After predictions that Apple will take the smart TV market by storm in future months, it may be no surprise to learn that Google has this week unveiled its latest foray into the television market, with the release of a new set-top box that provides online services.
The search giant has partnered with Sony to develop the latest web-based TV technology using Google’s Android software, a platform originally developed for smartphones. Viewers will now have the opportunity to watch live TV whilst switching between apps like Facebook and Twitter as well as a range of video on demand sites. In addition, Google aims to bring the internet more comprehensively into the living room with easy access to email, Wikipedia and news websites.

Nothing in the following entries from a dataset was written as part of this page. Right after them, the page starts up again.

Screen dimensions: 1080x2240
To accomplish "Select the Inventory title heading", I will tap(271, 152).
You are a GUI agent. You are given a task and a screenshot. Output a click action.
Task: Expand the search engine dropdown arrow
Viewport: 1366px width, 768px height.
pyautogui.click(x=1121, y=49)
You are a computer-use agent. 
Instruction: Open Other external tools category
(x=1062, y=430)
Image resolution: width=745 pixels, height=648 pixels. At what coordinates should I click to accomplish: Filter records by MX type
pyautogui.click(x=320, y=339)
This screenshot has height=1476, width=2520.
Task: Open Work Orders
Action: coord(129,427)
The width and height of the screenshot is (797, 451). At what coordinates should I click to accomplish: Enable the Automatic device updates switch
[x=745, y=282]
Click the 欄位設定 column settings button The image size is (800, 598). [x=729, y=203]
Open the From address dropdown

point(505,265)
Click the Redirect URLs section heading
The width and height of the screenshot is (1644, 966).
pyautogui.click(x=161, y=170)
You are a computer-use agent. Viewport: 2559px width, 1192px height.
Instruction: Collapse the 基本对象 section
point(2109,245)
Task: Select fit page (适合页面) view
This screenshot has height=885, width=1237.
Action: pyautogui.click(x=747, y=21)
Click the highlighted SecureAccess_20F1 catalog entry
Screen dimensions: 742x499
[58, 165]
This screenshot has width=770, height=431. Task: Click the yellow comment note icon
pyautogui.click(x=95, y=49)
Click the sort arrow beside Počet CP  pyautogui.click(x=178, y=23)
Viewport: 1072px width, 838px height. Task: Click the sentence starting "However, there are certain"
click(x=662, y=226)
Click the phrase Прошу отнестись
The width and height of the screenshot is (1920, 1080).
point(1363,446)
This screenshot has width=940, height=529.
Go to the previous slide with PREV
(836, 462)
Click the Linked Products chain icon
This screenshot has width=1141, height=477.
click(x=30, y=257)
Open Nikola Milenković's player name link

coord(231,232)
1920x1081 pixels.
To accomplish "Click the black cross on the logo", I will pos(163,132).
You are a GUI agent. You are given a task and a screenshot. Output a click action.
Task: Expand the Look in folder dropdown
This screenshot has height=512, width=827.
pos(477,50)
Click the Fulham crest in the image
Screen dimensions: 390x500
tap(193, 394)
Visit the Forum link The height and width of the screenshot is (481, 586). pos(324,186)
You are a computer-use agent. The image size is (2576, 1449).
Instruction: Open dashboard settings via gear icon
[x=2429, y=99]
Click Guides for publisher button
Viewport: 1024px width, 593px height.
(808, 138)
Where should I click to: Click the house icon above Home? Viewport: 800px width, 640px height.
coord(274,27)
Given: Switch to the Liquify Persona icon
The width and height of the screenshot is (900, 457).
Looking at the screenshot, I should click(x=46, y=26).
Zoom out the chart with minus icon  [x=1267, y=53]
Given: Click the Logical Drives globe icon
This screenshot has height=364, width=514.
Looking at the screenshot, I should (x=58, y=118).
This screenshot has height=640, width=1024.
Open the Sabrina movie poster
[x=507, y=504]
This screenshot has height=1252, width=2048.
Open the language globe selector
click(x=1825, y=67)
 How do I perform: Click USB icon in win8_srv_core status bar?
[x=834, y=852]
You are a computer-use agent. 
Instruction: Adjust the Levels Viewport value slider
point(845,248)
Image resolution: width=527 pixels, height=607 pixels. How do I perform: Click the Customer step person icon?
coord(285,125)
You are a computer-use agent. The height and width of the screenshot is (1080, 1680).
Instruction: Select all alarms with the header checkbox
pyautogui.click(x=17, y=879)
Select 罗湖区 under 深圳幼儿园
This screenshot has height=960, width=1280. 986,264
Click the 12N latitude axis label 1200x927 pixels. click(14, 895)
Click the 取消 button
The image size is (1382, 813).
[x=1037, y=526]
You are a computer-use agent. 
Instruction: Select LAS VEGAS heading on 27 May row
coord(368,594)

However, concerns have been expressed surrounding the cost of the new product in comparison to Google’s potential competitors in the market. The rather expensive price tag comes in at between £200 and £300 – a considerable amount more than Apple’s £99 set-top box – with Google’s rationale based upon an offering that provides greater access to the internet from a television than anyone else.
So how will Google perform in the robust television market? Recent years have seen the company struggle to achieve real success in the US, with an alarming rate of unsatisfied customers returning its TV products to the store. But will things differ in the UK? Google has proven to be tough competition for the Apple iPad already this year after the launch of their Nexus 7 tablet in June, but this has little bearing on how it may fare in the world of web-enabled TV. In fact, much may depend on how customers view the Google offering against the larger price tag.
MEC opinion: The price of Google’s smart TV option is most certainly high compared to its competitors – and at this stage it’s difficult to justify this much higher price tag. We appear to live in a time where ‘the latest technological phenomenon’ happens every month, so is this the real deal?
It is obvious that consumers highly value their interaction with Facebook, Twitter and the like, so the technology certainly has the tools to succeed. However, as the world becomes more and more dominated by technology – do we really need a piece of equipment that combines all of this for use with our television?